U.S. markets recorded their worst week since the 2020 pandemic collapse amid rising fears that recently imposed tariffs will drag the economy into a downturn.
Key Takeaways:
- JPMorgan (JPM) is the first major Wall Street firm to forecast a U.S. recession tied to Trump's new tariffs, expecting GDP to shrink in the second half of 2025.
- The firm projects a stagflationary scenario, with core inflation rising to 4.4% and the unemployment rate climbing to 5.3%.
- Rising prices and slowing growth may complicate the Fed’s ability to cut rates aggressively.
- Equity markets responded sharply, with the Nasdaq entering a bear market and the S&P 500 nearing a 20% drawdown from recent highs.
The S&P 500 and SPY both lost nearly 6%, the Dow Jones Industrial Average dropped over 5%, and the Nasdaq Composite plummeted almost 6%, officially entering a bear market.
The trigger: mounting evidence that the economic impact of President Trump's reciprocal tariffs could push the U.S. into recession by late 2025. JPMorgan now expects the economy to contract for two consecutive quarters — a technical recession — with GDP shrinking by 1% in the third quarter and by 0.5% in the fourth.
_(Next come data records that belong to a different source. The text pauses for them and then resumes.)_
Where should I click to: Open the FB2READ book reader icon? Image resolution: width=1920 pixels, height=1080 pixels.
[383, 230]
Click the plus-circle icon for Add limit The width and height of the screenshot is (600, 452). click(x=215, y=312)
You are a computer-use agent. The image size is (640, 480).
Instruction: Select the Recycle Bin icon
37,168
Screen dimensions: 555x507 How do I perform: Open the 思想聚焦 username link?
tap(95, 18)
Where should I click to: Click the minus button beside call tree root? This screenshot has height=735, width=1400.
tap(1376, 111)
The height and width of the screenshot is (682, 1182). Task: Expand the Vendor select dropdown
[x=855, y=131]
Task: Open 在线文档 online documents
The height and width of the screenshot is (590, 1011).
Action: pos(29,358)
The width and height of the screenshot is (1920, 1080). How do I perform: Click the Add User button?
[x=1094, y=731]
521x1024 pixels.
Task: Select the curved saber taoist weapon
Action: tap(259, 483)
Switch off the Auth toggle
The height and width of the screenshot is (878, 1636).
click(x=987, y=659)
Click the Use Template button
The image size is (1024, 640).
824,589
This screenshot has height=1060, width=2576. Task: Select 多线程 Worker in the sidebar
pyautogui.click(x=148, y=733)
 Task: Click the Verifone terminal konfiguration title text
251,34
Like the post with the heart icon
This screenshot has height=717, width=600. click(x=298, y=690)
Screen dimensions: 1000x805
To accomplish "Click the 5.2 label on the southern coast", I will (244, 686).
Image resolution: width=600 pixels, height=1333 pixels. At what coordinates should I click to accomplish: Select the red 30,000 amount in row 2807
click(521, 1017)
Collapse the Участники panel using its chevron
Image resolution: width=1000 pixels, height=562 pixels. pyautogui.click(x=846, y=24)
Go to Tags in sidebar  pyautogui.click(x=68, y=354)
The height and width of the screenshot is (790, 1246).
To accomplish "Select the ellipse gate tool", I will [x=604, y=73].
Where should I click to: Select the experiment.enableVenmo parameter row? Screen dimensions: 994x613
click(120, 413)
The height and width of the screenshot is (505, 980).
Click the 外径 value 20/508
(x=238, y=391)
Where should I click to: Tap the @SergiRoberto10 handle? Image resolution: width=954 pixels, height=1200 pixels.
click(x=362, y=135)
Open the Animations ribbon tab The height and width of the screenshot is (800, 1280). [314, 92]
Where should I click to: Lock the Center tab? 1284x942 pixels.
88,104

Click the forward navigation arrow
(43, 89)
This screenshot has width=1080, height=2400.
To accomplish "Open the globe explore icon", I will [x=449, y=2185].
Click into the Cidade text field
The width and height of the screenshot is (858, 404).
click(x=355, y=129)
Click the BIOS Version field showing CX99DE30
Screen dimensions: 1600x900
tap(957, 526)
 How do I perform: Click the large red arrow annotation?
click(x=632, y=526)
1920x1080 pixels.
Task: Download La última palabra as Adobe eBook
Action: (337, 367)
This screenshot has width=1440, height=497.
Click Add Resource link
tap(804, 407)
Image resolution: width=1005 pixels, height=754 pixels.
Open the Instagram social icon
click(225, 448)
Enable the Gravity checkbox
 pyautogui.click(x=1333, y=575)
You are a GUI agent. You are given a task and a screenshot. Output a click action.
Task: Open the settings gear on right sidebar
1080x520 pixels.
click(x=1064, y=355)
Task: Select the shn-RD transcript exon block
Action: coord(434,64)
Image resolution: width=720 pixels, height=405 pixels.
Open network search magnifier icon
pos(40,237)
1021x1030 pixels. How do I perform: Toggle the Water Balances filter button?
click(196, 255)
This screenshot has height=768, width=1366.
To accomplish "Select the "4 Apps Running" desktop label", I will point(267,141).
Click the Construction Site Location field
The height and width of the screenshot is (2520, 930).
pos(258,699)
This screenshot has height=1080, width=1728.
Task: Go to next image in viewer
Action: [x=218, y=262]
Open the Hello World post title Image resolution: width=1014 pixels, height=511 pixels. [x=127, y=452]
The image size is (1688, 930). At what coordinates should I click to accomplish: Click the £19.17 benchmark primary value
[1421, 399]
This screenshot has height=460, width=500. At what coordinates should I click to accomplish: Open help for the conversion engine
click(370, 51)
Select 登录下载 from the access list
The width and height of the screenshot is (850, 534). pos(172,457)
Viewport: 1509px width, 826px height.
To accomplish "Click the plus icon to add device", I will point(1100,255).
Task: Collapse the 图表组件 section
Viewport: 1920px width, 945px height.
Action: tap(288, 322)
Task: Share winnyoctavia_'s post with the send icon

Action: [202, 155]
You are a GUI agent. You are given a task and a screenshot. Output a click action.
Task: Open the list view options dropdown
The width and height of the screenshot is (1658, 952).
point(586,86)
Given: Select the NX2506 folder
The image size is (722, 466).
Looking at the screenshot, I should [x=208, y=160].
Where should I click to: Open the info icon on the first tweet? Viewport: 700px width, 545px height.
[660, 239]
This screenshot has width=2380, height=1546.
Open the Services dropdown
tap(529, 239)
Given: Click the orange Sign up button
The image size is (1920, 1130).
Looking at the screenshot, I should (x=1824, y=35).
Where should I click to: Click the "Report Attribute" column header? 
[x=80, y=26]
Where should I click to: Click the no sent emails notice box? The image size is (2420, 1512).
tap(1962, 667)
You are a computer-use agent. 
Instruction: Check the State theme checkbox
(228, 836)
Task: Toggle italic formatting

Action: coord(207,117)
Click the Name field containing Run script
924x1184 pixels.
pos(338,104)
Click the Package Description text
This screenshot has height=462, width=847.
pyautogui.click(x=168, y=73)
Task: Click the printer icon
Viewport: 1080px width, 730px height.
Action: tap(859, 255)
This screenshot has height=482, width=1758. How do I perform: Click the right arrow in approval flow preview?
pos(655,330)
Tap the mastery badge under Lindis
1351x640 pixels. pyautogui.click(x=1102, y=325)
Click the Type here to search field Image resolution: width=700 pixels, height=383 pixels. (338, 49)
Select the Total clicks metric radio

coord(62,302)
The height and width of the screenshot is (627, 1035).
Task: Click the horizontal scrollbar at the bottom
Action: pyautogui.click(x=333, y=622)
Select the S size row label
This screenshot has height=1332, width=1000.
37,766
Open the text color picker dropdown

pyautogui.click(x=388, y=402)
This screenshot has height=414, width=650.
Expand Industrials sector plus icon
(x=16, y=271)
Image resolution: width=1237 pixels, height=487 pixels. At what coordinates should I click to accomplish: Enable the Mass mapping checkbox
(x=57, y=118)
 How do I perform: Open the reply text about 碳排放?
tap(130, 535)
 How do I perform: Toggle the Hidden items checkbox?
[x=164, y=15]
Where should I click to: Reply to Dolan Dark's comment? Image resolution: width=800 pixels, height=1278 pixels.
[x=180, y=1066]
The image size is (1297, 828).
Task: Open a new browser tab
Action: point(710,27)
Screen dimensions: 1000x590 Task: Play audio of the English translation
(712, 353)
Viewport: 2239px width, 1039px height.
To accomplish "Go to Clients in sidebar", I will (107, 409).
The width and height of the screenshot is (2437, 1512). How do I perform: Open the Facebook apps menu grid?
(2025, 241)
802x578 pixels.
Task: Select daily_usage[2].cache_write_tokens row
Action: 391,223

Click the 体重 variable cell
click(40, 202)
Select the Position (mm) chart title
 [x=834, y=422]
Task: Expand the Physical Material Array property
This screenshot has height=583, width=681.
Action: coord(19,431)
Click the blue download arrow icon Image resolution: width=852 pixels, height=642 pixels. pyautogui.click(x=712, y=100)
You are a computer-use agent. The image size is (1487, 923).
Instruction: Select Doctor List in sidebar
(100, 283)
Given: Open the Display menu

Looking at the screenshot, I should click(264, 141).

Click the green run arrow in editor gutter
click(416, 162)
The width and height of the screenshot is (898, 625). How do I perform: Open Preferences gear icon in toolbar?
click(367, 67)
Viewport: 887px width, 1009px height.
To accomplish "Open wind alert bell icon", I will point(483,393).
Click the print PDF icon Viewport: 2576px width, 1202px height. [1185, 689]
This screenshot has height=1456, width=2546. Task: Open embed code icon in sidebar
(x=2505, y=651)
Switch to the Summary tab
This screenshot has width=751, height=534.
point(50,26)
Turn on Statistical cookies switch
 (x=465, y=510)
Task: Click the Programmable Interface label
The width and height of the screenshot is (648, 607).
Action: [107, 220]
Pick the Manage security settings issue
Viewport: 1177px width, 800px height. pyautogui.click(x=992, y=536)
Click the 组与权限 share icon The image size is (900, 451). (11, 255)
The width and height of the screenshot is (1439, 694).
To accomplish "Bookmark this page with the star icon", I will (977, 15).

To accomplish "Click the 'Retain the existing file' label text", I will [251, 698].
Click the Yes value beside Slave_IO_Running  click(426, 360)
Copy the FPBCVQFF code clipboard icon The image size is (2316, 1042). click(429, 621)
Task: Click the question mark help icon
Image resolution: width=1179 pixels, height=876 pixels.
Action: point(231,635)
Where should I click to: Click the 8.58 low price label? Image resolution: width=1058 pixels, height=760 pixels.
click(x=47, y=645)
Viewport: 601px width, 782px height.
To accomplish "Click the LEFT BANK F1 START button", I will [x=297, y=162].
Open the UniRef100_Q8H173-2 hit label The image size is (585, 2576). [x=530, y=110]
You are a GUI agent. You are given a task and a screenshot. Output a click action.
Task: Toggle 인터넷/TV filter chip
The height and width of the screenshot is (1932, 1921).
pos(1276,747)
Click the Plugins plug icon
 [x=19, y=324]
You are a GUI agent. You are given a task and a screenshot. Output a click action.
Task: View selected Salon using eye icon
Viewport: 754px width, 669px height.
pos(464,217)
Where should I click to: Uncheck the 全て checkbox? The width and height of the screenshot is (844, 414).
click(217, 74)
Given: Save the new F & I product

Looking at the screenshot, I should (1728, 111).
Full-year growth is projected to fall 0.3%.
This marks the first recession call from a major Wall Street institution since the new tariffs were enacted. The firm’s latest note points to a deteriorating macroeconomic picture driven by rising import costs and declining consumer resilience.
Tariffs Accelerate Stagflation Threat, Fed Policy in Crosshairs
The new tariff regime — featuring blanket 10% duties and targeted levies on strategic trade partners — is widely expected to fuel inflation and depress economic activity. JPMorgan’s base case sees core PCE, the Federal Reserve’s preferred inflation metric, rising to 4.4% by year-end 2025. That’s well above the 2.8% reading recorded in February and more than double the Fed's long-term target.
Complicating matters, the report warns that consumers may struggle more with rising prices this time than during the post-pandemic inflation surge. Nominal income growth is slowing, and heightened uncertainty is discouraging spending from savings. As a result, inflation is expected to persist even as demand weakens.
The outlook suggests a stagflationary environment — rising prices coupled with slowing growth — that could tie the Fed’s hands. While markets have priced in multiple rate cuts this year, the persistence of inflation might force the central bank to proceed cautiously. JPMorgan anticipates modest easing, starting with a 25-basis point cut in June and continuing gradually until rates reach 3% by January 2026.
Economic Signals Flash Red as Job Market Softens
Alongside declining output, labor market strain is becoming more evident. The unemployment rate, last measured at 4.2% in March, is projected to rise to 5.3% by the end of 2025. Slower wage growth is expected to follow, potentially tempering inflation pressures — but only after significant labor market damage.
The firm’s analysis underscores the risk that current policy decisions could inadvertently tip the economy into a stagflation cycle. In such a scenario, policymakers face the unenviable task of managing rising prices while supporting a weakening job market.
The market rout reflects these anxieties. Investors are increasingly skeptical of “buy the dip” strategies as fundamentals deteriorate. With the major indexes shedding 6% to 10% in a matter of days, sentiment has shifted sharply from cautious optimism to fear of prolonged economic weakness.